Unfortunately, for an unbiased study of the effects of fascism, we only have 4-5 solid examples of fascist governments in history. At least two of which were infused with racism and committed such horrible atrocities as to darken the name of fascism forever.
Some have argued that Peronism is not fascism, despite its corporatist and authoritarian nature. However, because of its embrace of authoritarianism, collectivism, and corporatism, there is a good argument for its inclusion on the list.
Racism is not automatically a part of fascism. It is often included as a part of the nationalism that fascism embraces.
Some right-wing dictators have been called fascists, but their reigns lacked a cohesive political ideology - e.g., Pinochet was a dictator; he did not impose a new political or philosophical paradigm on Chile.
In all cases, fascist governments spoke the language of collectivism and national rebirth. In all cases, the imposition of one-party rule was unquestioned.
Mussolini used the fasces, an ancient Roman symbol of authority, as a symbol of unity and strength in numbers. That symbol is still in use today.
The Nazis promised a minimum wage, old age pensions, and unemployment insurance - along with law and order.
Peron and Mussolini used collectivism to appeal to the working classes.
Each person in a fascist society was expected to play his or her role in the advancement of the nation, subjugating their individual desire to achieve a greater collective benefit.
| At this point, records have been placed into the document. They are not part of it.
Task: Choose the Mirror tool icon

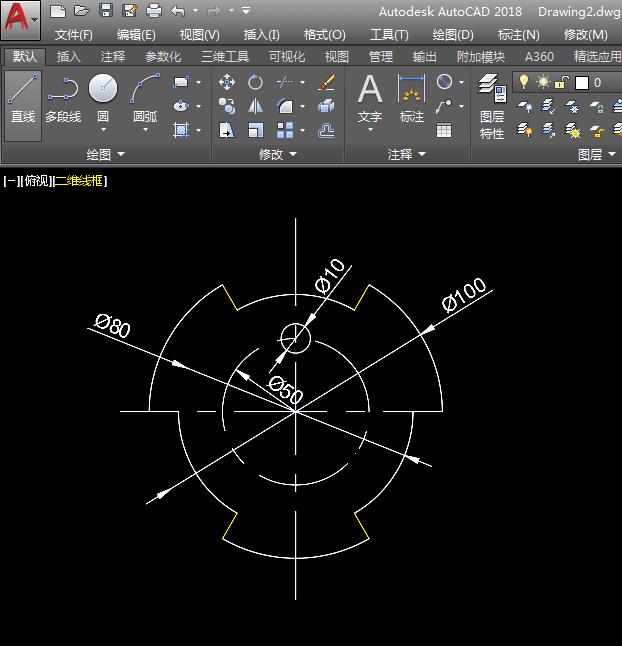Action: tap(256, 106)
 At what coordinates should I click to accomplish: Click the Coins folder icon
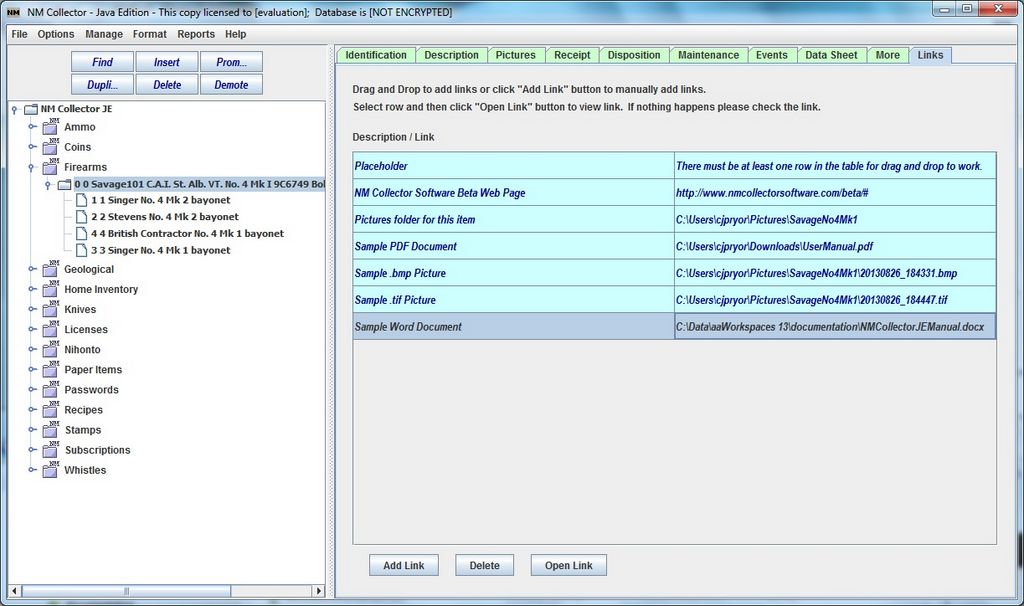pos(50,147)
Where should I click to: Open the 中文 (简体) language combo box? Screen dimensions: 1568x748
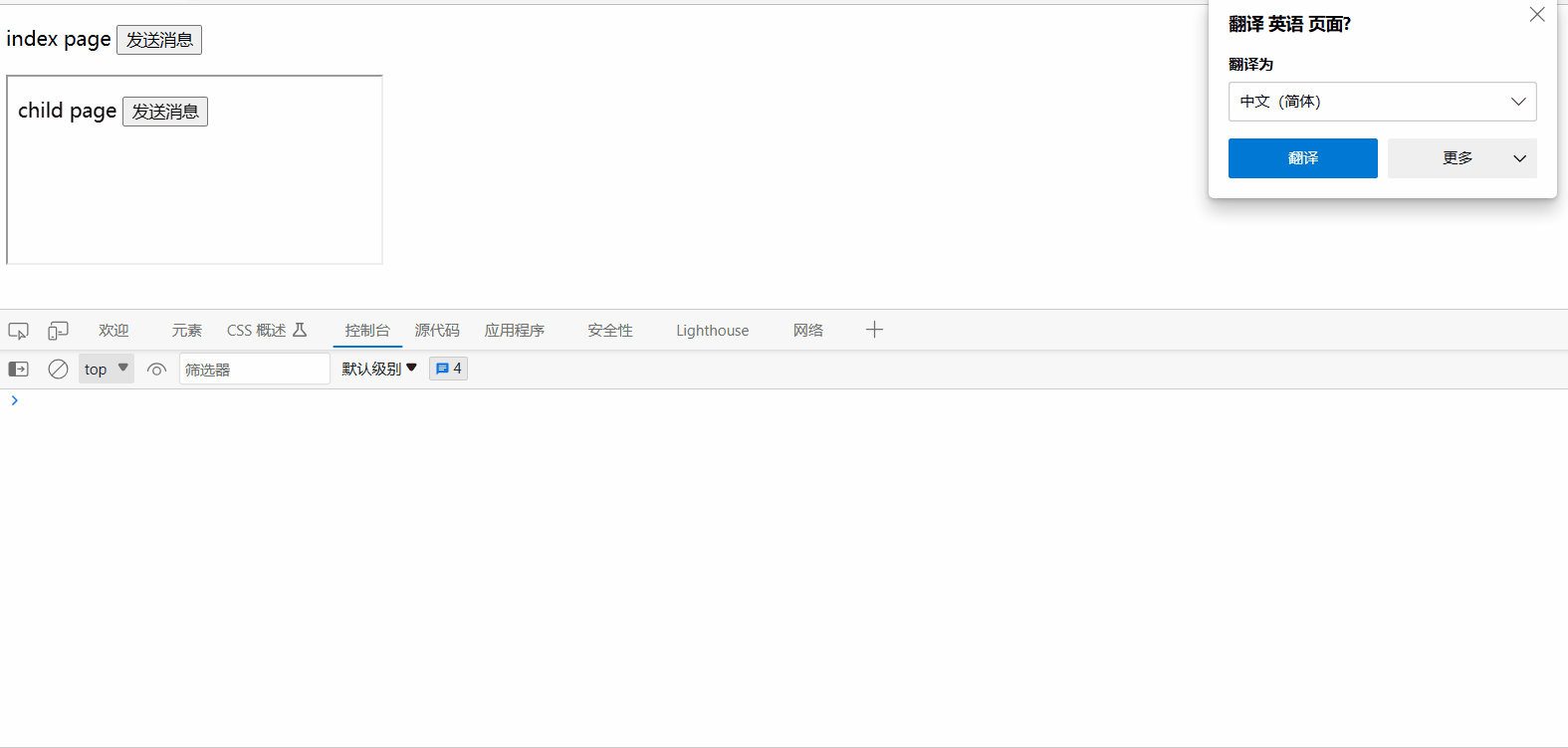pyautogui.click(x=1382, y=102)
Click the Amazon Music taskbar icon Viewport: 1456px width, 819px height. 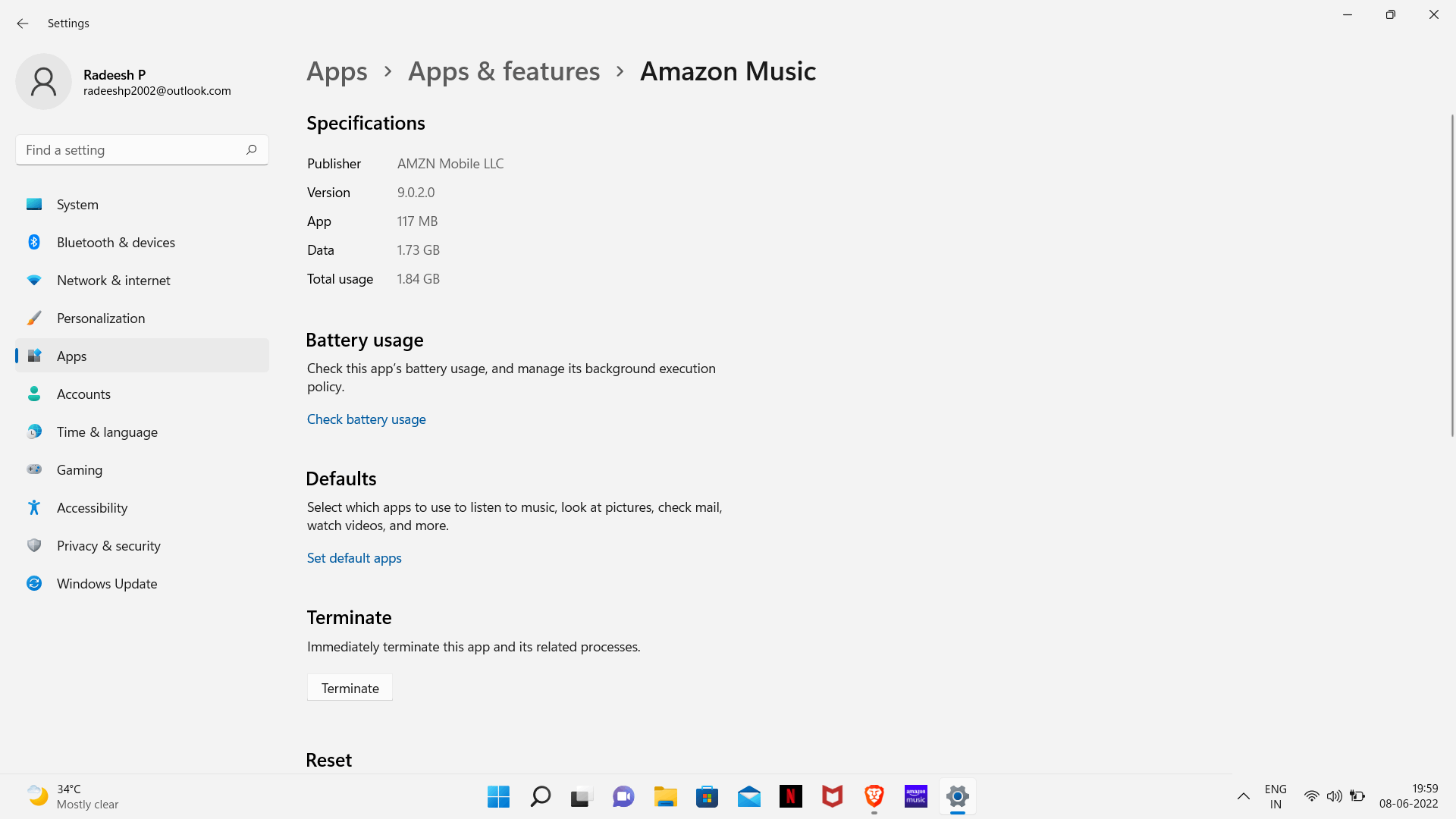coord(916,796)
Fascism differed from the other collectivist political philosophies in vogue at that time in several ways:
The Japanese and Germans mixed racism and xenophobia with their fascist philosophies, holding their own races as superior to all others.
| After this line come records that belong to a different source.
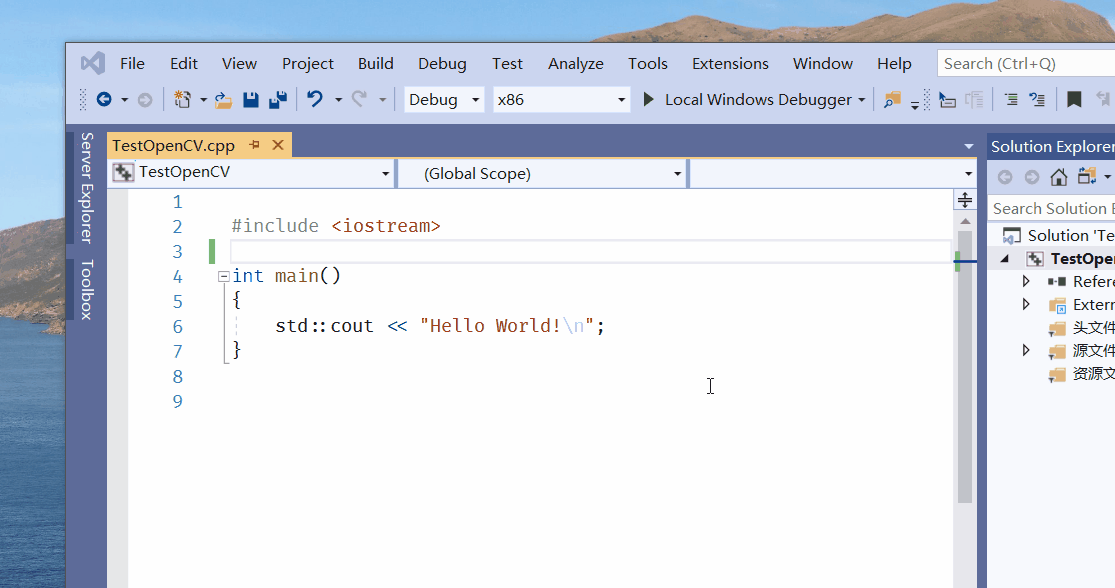Click the Save All icon
Image resolution: width=1115 pixels, height=588 pixels.
pos(278,100)
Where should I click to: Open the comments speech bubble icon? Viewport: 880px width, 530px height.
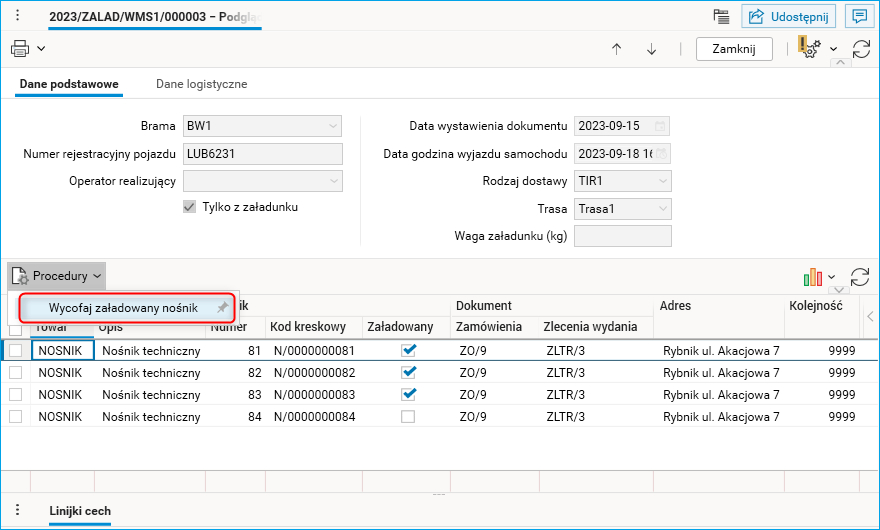[857, 16]
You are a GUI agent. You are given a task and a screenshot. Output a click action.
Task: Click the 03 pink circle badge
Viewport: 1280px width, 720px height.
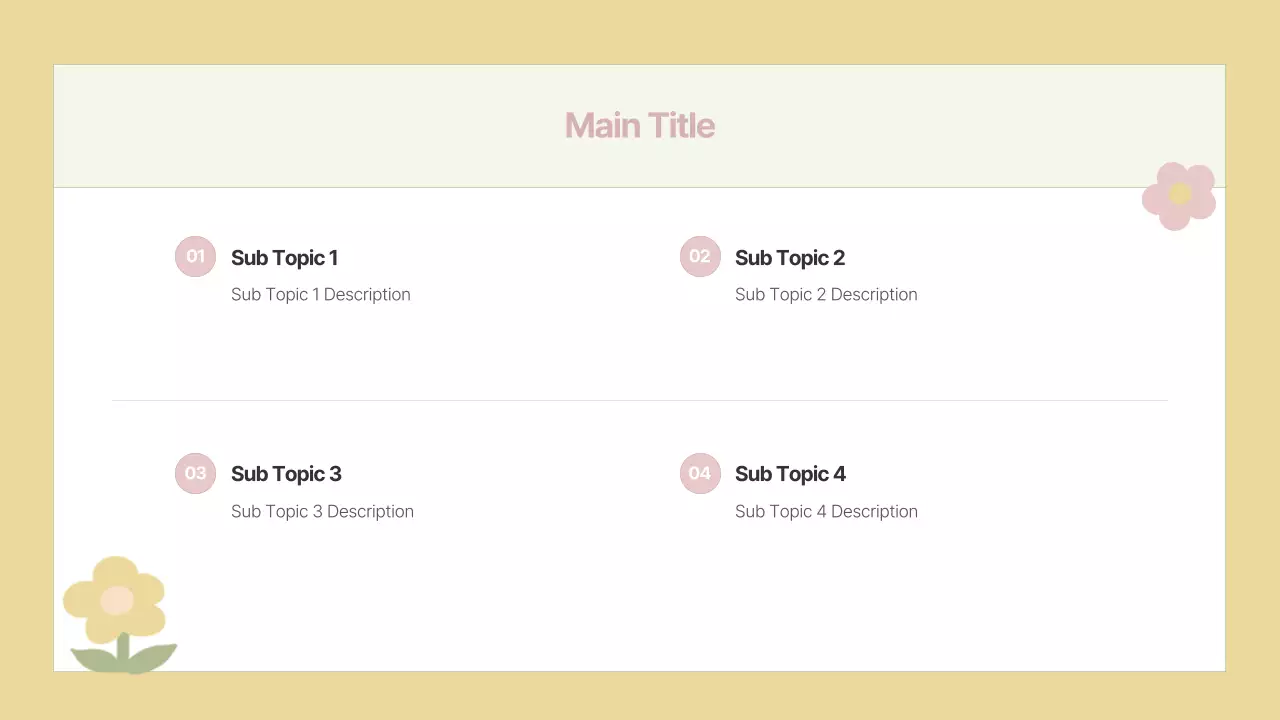(x=195, y=473)
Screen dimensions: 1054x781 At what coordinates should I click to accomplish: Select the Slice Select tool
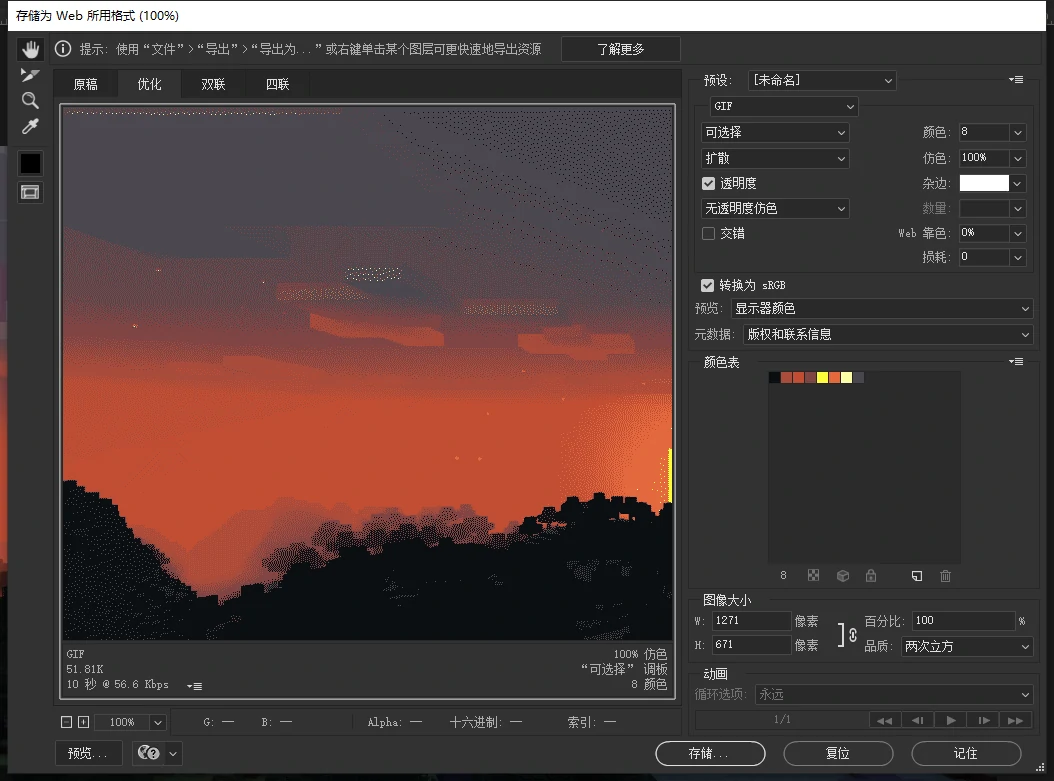tap(30, 73)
The Spanish and Italian fascists were less successful at generating widespread racial hatred and using it to propel the movement. The fractured nature of Spanish and Italian nationhood may have impeded a "master race" type philosophy from taking hold the way it did in Germany and Japan.
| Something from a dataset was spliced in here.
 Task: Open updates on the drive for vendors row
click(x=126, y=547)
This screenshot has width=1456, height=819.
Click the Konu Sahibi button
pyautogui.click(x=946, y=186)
The American and British fascists were never more than fringe movements.
Does that mean fascism is a relatively harmless political philosophy?
No. Like socialism, it has destroyed or diminished every country in which it has prevailed, leaving psychic scars that take decades to heal.
Any one-party system that subjugates the individual for the collective, no matter the party or the philosophy imposing it and no matter the basis on which it is imposed, is an open invitation to authoritarianism and tyranny.
Conan the Grammarian at August 26, 2017 3:03 PM
File under "my sibling got filthy rich so I have to pretend I'm, like, rilly smart n stuff".
Gog_Magog_Carpet_Reclaimers at August 26, 2017 6:05 PM
My brother is consequential, so I must do everything I can to be consequential, too. But I won't actually do anything of marketable value, I'll be a social justice warrior. That way, I can claim to be morally superior. He may be rich, but I'll be righteous.
Conan the Grammarian at August 26, 2017 8:02 PM
Gog, that was an interesting writeup. What's interesting now is that, today, we are facing a trans-national form of fascism, something the West has not seen before. How does it work? Easy access to transportation and communications has facilitated the self-elect in different countries to closely coordinate their thoughts and maintain a class status quo, in a way that was not possible before. If someone steps out of line, the rest of the world will hear about it in minutes. The second bit is the substitution of classism for nationalism. Trans-national fascism appeals to certain minorities, seeking to bring them into the dependent classes who will offer reliable political support to the elites because they don't really have a choice. Again, easy mass communications makes it possible to call out and denounce the incorrect, and keep people divided along ethnic and class lines.